La que aún no se capta bien cómo encaja en la nueva batalla entre Jedis y Siths es la protagonista femenina Rey, que en la cinta se convierte en una especie de efímera aprendiz de Han Solo, y en el poster oficial ocupa un lugar central. Es de esperar que en los próximos episodios, VIII y IX, ella tenga más protagonismo que el piloto Poe Dameron y el solado imperial desertor Finn. Por ahora, los tres protagonizan El despertar de la Fuerza, como hicieran en su momento Harrison Ford, Carrie Fisher y Mark Hamill, en el episodio IV (1977), cuando solo se llamaba Star Wars (La guerra de las galaxias), y ahora conocida como el megaéxito cinematográfico Star Wars Episode IV: A New Hope. El despertar de la Fuerza empezó con la excelente venta de juguetes y novedades que han sido un buen tie-in comercial para los fabricantes de juguetes y Disney, que es la compañía productora de Star Wars desde 2012, año en que adquirió todos los derechos de la franquicia al comprar el modesto estudio Lucasfilm.

Los creyentes de la Fuerza

Se sabía que el episodio VII sería un taquillazo, luego de tanta prensa y contenidos patrocinados, que avizoraban un buen futuro luego del fiasco de la década pasada: el bloguero y crítico de celebridades Perez Hilton decía que gracias a Dios Abrams se hará cargo del resurgimiento de Star Wars en el cine ya que los episodios del I al III fueron un asco. Seth MacFarlane hizo decir a Peter Griffin, protagonista de su serie estrella, Padre de Familia —en medio de una burla al episodio VI y con algo de quemeimportismo—, que las parodias de los episodios I, II y III irían a la serie derivada The Cleveland Show, que nunca alcanzó éxito. Dichas parodias tampoco fueron hechas.

En efecto, El despertar de la fuerza se llenó de reacciones positivas en su primer fin de semana, y fue enseguida calificada como una película superior a los episodios del I al III. Pero con el pasar de los días, los críticos fueron encontrándole las costuras. Aun así, el episodio VII ya superó a Avatar y Titanic como el filme más taquillero de la historia, único en recaudar más de cien millones de dólares en un día. Y eso solo se puede explicar de una forma: Star Wars no vive por Disney, ni por Lucas, sino por la fanaticada fiel que sigue dispuesta a creer que un Jedi no desea aventuras ni emoción o que el miedo, la ira y el odio son el camino al lado oscuro.

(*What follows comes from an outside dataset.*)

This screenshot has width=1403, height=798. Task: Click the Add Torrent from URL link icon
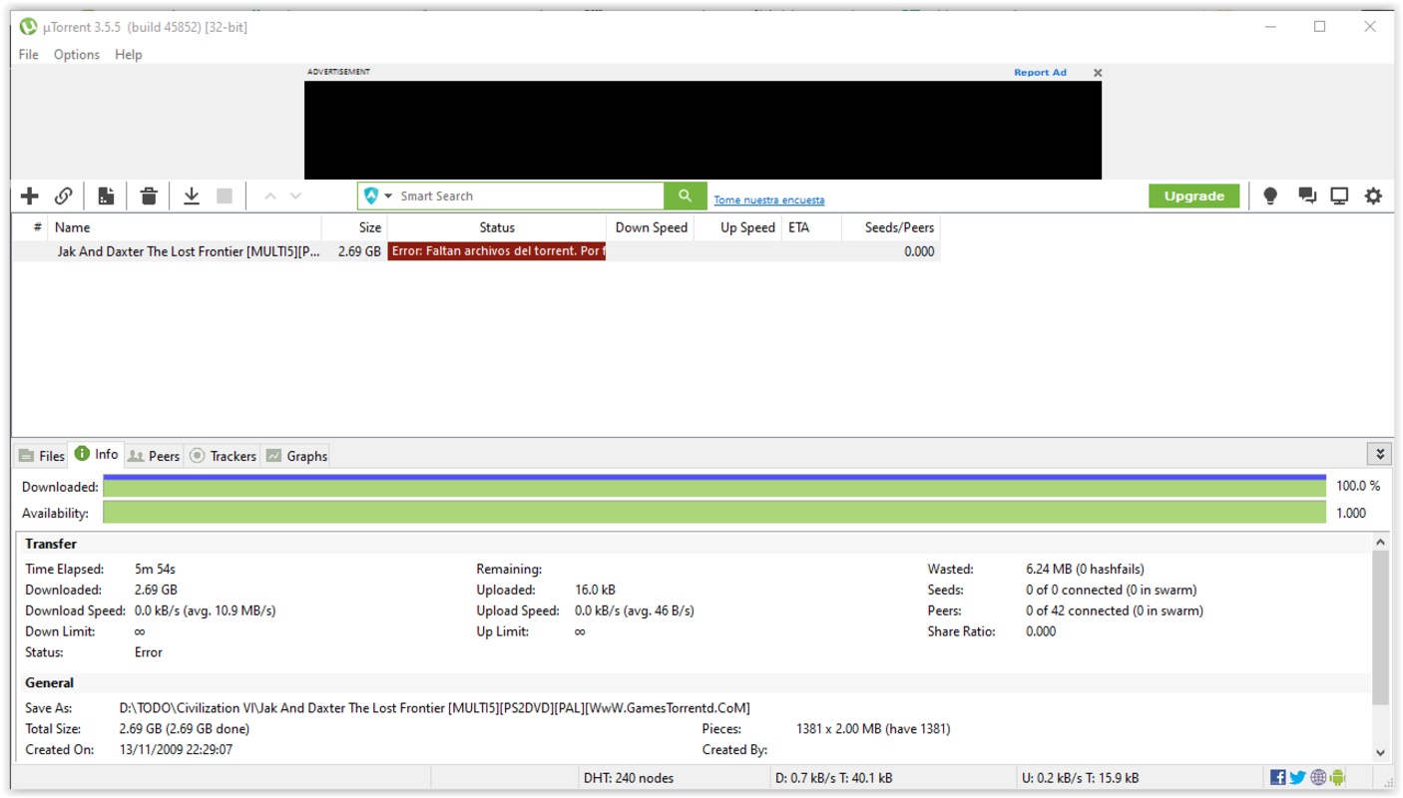63,197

A pesar de Jar Jar Binks, de la acartonada actuación de Hayden Christensen como un adolescente Anakin Skywalker en el episodio II, de la historia de amor con Padmé Amidala, reina de Naboo, y de las masivas fallas de continuidad en el episodio III, Star Wars no dejará de ser lo que es gracias a aquellos con los que está la Fuerza: el público.